*** Opening of Dataset ***

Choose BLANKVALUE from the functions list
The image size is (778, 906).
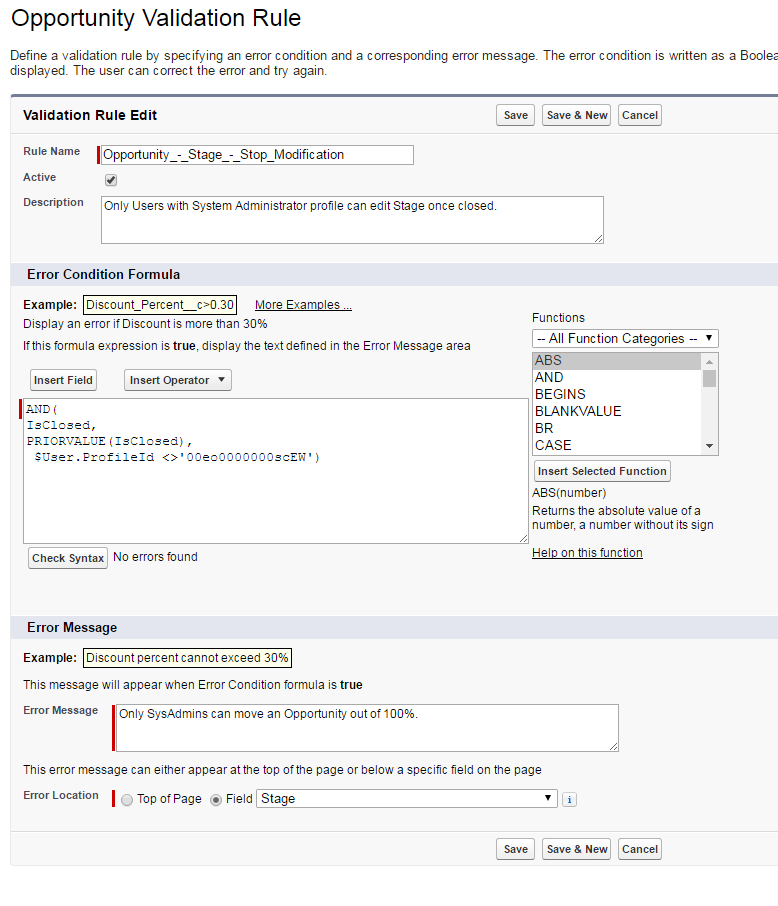[x=578, y=411]
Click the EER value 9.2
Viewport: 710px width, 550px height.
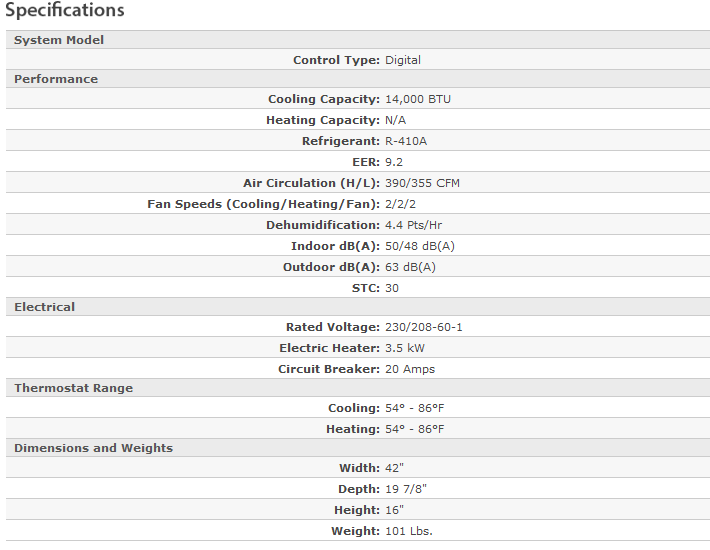pos(394,162)
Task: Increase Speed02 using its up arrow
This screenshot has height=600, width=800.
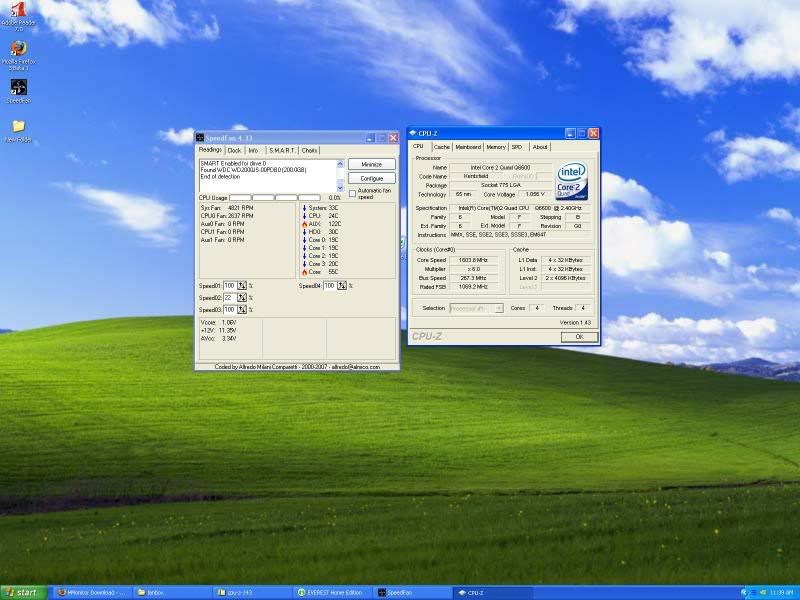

*** Close of Dataset ***

Above are the records; repeat them all exactly, without the pictures.

### Task solution
Choose BLANKVALUE from the functions list
The image size is (778, 906).
[x=578, y=411]
Click the EER value 9.2
Viewport: 710px width, 550px height.
pos(394,162)
Task: Increase Speed02 using its up arrow
This screenshot has height=600, width=800.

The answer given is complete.